PROBLEMS TO SOLVE:
1 > In the passage on Western approaches to India below, translate this sentence into Spanish: "Said analyses the construction of the ‘Orient’ in Western imagination."
2 > In the passage on Western approaches to India below, in what common direction have the diverse Western interpretations of India tended to work?
3 > Write a continuation of the passage on Western approaches to India, starting after its final sentence.

The special characteristics of Western approaches to India have encouraged a disposition to focus particularly on the religious and spiritual elements in Indian culture. There has also been a tendency to emphasize the contrast between what is taken to be ‘Western rationality’ and the cultivation of what ‘Westerners’ would see as ‘irrational’ in Indian intellectual traditions. While Western critics may find ‘anti-rationalism’ defective and crude, and Indian cultural separatists may find it cogent and penetrating (and perhaps even ‘rational’ in some deeper sense), they nevertheless agree on the existence of a simple and sharp contrast between the two heritages. The issue that has to be scrutinized is whether such a bipolar contrast is at all present in that form.
I will discuss these questions and argue that focusing on India’s ‘specialness’ misses, in important ways, crucial aspects of Indian culture and traditions. The deep-seated heterogeneity of Indian traditions is neglected in these homogenized interpretations (even though the interpretations themselves are of different kinds). My focus will be particularly on images of Indian intellectual traditions, rather than on its creative arts and other features of social life. After distinguishing between three of the dominant approaches in Western interpretations of Indian intellectual traditions, I shall consider what may appear to be the overall consequence of these approaches in Western images of India and its impact on both external and internal identities.
Western Approaches to India: Three Categories
A dissimilarity of perceptions has been an important characteristic of Western interpretations of India, and several different and competing conceptions of that large and complex culture have been influential in the West. The diverse interpretations of India in the West have tended to work to a considerable extent in the same direction (that of accentuating India’s spirituality) and have reinforced each other in their effects on internal identities of Indians. This is not because the distinct approaches to India are not fundamentally different; they certainly are very disparate. The similarity lies more in their impact – given the special circumstances and the dialectical processes – than in their content.
The analysis to be pursued here would undoubtedly invite comparison and contrast with Edward Said’s justly famous analysis of ‘Orientalism’. Said analyses the construction of the ‘Orient’ in Western imagination. As he puts it: ‘The Orient is an idea that has a history and a tradition of thought, imagery, and vocabulary that have given it reality and presence in and for the West.’1 This essay has a much narrower focus than Said’s, but there is clearly an overlap of subject matter since India is a part of the ‘Orient’. The main difference is at the thematic level. Said focuses on uniformity and consistency in a particularly influential Western characterization of the Orient, whereas I shall be dealing with several contrasting and conflicting Western approaches to understanding India.

PROVIDED MATERIAL:
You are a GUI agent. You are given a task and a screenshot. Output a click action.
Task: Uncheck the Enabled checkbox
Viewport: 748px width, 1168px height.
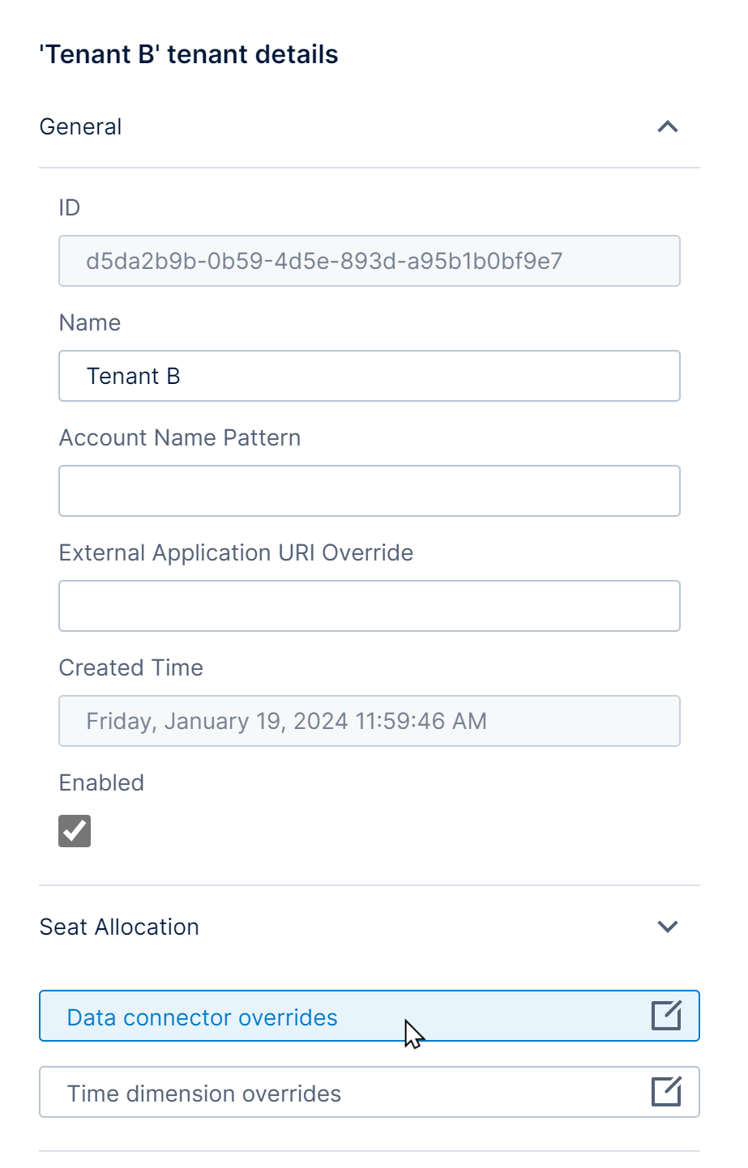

RESULTS FOR THE EXERCISE:
1 > Said analiza la construcción del ‘Oriente’ en la imaginación occidental.

2 > Toward accentuating India’s spirituality.

3 >
Said explains that his work ‘deals principally not with a correspondence between Orientalism and Orient, but with the internal consistency of Orientalism and its ideas about the Orient’.2 I would argue that, unless one chooses to focus on the evolution of a specific conceptual tradition (as Said, in effect, does), ‘internal consistency’ is precisely the thing that is terribly hard to find in the variety of Western conceptions of India. There are several fundamentally contrary ideas and images of India, and they have quite distinct roles in the Western understanding of the country and also in influencing the self-perception of Indians.
Attempts from outside India to understand and interpret the country’s traditions can be put into at least three distinct categories, which I shall call exoticist approaches, magisterial approaches and curatorial approaches.3 The first (exoticist) category concentrates on the wondrous aspects of India. The focus here is on what is different, what is strange in the country that, as Hegel put it, ‘has existed for millennia in the imagination of the Europeans’.
The second (magisterial) category strongly relates to the exercise of imperial power and sees India as a subject territory from the point of view of its British governors. This outlook assimilates a sense of superiority and guardianhood needed to deal with a country that James Mill defined as ‘that great scene of British action’. While a great many British observers did not fall into this category (and some non-British ones did), it is hard to dissociate this category from the task of governing the Raj.
The third (curatorial) category is the most catholic of the three and includes various attempts at noting, classifying and exhibiting diverse aspects of Indian culture. Unlike the exoticist approaches, a curatorial approach does not look only for the strange (even though the ‘different’ must have more ‘exhibit value’), and unlike the magisterial approaches, it is not weighed down by the impact of the ruler’s priorities (even though the magisterial connection would be hard to avoid altogether when the authors are also members of the ruling imperial elite, as they sometimes were). For these reasons, there is more
freedom from preconceptions in this third category. On the other hand, the curatorial approaches have inclinations of their own, with a general interest in seeing the object – in this case, India – as very special and extraordinarily interesting.
Other categories can be proposed that are not covered by any of the three. Also, the established approaches can be reclassified according to some other organizing principle. I am not claiming any grand definitive status of this way of seeing the more prominent Western approaches to India. However, for the purpose of this essay, I believe this threefold categorization is useful.
Curiosity, Power and Curatorial Approaches
I shall begin by considering the curatorial approaches. But first I must deal with a methodological issue; in particular, the prevalent doubts in contemporary social theory about the status of intellectual curiosity as a motivation for knowledge. In particular, there is much scepticism about the possibility of any approach to learning that is innocent of power. That scepticism is justified to some extent since the motivational issues underlying any investigation may well relate to power relations, even when that connection is not immediately visible.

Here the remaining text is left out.